We Regret To Inform You…

When I first became a supervisor, one of the new responsibilities I dreaded most was performing death notifies. In most police departments, any death notification must be handled by someone the rank of sergeant or above. Though I encountered exceptions to this rule before my promotion, I had scant experience with the unpleasant job. There is some training, of course, perhaps four hours, conducted during a month-long supervisor’s school and augmented during the field training that follows. Still, the unfortunate reality for any new sergeant is that the first death notify performed in the field will in all likelihood be your first. Protocol dictates that a second officer be brought along as a safety precaution. Those receiving the terrible message we deliver often react in unpredictable ways, sometimes lashing out at the bearer of bad news. Still, it is generally left to the sergeant to do all of the talking.

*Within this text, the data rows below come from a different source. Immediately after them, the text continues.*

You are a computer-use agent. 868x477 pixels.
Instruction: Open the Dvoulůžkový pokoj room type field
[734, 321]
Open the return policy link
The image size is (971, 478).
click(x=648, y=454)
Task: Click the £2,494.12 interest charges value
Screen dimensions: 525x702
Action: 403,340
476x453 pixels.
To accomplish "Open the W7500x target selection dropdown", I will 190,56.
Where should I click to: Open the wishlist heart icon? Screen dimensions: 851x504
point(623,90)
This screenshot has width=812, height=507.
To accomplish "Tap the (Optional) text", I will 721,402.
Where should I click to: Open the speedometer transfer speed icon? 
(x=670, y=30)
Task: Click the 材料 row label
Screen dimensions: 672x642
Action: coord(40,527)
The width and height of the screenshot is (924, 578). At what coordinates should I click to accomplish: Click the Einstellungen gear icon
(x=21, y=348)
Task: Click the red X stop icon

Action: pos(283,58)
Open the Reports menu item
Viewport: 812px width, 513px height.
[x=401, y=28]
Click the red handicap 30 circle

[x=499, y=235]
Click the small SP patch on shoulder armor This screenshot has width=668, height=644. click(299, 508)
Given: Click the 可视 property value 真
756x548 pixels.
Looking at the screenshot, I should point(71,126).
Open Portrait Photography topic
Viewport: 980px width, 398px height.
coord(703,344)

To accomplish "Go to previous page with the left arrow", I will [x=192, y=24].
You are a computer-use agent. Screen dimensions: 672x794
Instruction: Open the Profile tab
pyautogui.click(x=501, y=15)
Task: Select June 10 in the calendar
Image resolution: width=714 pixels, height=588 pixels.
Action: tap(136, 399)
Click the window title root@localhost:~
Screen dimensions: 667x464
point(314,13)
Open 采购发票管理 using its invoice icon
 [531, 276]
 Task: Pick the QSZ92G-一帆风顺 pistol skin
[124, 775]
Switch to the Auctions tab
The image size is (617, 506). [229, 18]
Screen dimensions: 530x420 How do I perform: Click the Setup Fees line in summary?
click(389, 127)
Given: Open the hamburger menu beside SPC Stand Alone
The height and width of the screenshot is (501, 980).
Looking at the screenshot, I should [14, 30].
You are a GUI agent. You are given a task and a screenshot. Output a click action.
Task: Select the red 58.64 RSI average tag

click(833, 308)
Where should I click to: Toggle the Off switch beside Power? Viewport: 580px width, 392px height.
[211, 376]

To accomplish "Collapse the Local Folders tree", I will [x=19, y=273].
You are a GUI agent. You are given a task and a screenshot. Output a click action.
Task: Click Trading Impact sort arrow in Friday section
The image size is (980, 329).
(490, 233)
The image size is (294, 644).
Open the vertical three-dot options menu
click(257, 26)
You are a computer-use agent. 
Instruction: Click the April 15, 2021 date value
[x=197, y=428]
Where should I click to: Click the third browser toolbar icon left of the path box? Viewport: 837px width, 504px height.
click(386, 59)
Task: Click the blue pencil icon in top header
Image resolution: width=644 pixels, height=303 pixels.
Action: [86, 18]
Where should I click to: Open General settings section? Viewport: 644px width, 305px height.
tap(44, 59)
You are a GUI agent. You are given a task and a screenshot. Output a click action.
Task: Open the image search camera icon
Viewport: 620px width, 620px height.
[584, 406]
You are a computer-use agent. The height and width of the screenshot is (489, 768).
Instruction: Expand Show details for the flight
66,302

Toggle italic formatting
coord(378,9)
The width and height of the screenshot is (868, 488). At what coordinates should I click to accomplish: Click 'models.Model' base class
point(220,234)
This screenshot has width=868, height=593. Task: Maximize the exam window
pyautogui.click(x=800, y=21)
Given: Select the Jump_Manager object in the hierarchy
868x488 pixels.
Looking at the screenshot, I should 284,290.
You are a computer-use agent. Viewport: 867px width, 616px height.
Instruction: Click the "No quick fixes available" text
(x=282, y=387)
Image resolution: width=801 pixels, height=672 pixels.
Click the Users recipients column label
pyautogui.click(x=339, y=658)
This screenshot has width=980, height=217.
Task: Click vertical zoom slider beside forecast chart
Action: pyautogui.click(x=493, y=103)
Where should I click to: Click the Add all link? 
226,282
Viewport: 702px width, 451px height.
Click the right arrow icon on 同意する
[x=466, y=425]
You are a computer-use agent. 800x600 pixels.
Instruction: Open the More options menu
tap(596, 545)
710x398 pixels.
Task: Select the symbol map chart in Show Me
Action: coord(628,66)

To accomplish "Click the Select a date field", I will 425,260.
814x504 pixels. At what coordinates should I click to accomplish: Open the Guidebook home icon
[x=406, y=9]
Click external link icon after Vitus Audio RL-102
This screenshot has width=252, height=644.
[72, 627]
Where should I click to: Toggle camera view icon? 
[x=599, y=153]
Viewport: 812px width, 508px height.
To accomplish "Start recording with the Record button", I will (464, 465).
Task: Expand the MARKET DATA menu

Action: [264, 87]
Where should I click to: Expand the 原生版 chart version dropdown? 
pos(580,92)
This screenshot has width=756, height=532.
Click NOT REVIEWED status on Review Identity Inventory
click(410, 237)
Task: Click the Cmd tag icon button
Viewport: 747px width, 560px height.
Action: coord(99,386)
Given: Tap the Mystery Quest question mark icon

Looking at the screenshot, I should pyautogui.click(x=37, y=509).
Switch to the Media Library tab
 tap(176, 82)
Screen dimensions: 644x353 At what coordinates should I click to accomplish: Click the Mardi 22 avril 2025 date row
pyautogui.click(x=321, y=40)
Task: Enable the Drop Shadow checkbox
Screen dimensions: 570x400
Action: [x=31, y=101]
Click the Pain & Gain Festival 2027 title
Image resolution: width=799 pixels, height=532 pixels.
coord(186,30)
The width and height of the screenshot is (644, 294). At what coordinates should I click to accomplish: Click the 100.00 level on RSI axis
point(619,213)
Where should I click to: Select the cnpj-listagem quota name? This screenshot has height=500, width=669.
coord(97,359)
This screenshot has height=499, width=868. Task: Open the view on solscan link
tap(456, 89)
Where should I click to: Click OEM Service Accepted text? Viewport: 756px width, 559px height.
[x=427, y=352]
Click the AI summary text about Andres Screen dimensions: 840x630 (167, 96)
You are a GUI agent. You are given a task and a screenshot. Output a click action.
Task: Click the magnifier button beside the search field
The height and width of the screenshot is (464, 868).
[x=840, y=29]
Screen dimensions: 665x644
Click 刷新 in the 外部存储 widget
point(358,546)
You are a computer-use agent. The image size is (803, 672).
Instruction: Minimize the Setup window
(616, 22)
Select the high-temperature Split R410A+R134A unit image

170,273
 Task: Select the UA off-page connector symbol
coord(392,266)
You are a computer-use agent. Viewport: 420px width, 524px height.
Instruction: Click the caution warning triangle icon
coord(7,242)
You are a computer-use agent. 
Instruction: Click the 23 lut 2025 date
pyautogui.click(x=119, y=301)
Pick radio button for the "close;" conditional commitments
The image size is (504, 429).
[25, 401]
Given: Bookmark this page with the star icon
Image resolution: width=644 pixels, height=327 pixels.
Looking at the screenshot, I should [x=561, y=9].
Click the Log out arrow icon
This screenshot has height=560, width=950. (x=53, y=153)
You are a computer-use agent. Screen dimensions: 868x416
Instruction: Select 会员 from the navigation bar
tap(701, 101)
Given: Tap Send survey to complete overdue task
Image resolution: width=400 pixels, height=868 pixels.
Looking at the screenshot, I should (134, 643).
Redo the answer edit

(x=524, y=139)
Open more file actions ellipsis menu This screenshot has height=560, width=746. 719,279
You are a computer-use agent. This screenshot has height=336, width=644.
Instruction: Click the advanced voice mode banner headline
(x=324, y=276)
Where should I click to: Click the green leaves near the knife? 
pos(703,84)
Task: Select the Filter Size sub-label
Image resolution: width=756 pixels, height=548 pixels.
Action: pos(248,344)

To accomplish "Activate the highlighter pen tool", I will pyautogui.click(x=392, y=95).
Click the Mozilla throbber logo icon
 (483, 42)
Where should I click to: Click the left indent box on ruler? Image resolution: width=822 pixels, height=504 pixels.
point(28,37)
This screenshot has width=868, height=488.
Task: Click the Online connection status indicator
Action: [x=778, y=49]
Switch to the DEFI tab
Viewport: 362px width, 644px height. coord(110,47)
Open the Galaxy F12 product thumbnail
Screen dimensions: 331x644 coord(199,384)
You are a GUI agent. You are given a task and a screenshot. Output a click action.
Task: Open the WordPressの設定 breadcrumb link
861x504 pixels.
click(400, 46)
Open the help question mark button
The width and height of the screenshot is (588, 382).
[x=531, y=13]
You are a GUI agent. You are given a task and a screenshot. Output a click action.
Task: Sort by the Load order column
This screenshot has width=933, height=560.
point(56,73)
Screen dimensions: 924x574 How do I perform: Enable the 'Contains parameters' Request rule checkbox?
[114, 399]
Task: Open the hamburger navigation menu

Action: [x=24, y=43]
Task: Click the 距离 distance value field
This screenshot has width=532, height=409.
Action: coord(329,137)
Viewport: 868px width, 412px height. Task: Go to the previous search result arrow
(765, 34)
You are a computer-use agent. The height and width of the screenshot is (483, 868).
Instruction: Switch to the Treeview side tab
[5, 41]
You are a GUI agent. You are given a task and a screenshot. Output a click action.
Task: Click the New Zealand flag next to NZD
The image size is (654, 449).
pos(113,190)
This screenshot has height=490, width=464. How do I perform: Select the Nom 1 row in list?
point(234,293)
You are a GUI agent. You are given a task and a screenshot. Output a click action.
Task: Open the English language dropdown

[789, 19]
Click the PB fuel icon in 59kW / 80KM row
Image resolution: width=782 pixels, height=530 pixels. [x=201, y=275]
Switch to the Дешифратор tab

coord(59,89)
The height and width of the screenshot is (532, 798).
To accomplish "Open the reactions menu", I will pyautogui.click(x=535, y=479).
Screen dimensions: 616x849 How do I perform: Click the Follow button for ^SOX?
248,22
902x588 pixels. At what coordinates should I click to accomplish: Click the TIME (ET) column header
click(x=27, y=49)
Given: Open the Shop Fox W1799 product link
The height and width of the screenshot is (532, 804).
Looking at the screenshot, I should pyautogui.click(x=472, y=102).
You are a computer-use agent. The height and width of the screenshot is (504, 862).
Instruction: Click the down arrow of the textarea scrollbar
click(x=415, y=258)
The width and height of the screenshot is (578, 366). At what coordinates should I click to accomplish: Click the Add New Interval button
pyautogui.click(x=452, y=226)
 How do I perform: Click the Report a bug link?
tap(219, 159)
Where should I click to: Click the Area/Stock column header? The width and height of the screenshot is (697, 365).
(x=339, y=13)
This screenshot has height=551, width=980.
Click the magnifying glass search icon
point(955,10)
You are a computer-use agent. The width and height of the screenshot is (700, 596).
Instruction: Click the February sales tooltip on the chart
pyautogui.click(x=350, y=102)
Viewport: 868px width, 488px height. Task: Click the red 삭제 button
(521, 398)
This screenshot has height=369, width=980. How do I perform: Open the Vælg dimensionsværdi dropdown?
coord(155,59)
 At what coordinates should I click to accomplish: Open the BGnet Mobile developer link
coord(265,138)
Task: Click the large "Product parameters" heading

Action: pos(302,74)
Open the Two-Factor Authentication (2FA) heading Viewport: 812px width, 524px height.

     In all my years in patrol, mostly spent on the midnight shift, I completed more notifies than I care to remember, many of which were to parents, roused from sleep in the dead of night to the bitter news that a beloved child would never again be coming home. As the years passed, I came to feel at times as if I were some sort of awful drone, guided in by fate through the quiet night to lay waste to the life of yet another family. Regrettably, I was already familiar with sudden death in a profoundly personal way before even starting my police career. When I was 21, I was awakened one summer day by a phone call telling me that my best friend in the world had been killed early that morning in a DWI crash, his sudden passing my first taste of the random and transient nature of our existence here on earth. I spent the rest of that day and many days after that at his family’s side, observing their unimaginable grief as it progressed and changed over the months and years. The remarkable depth of their pain never left me, and I carried my lost friend’s memory and the legacy of his parent’s anguished grief into each of the homes I entered. 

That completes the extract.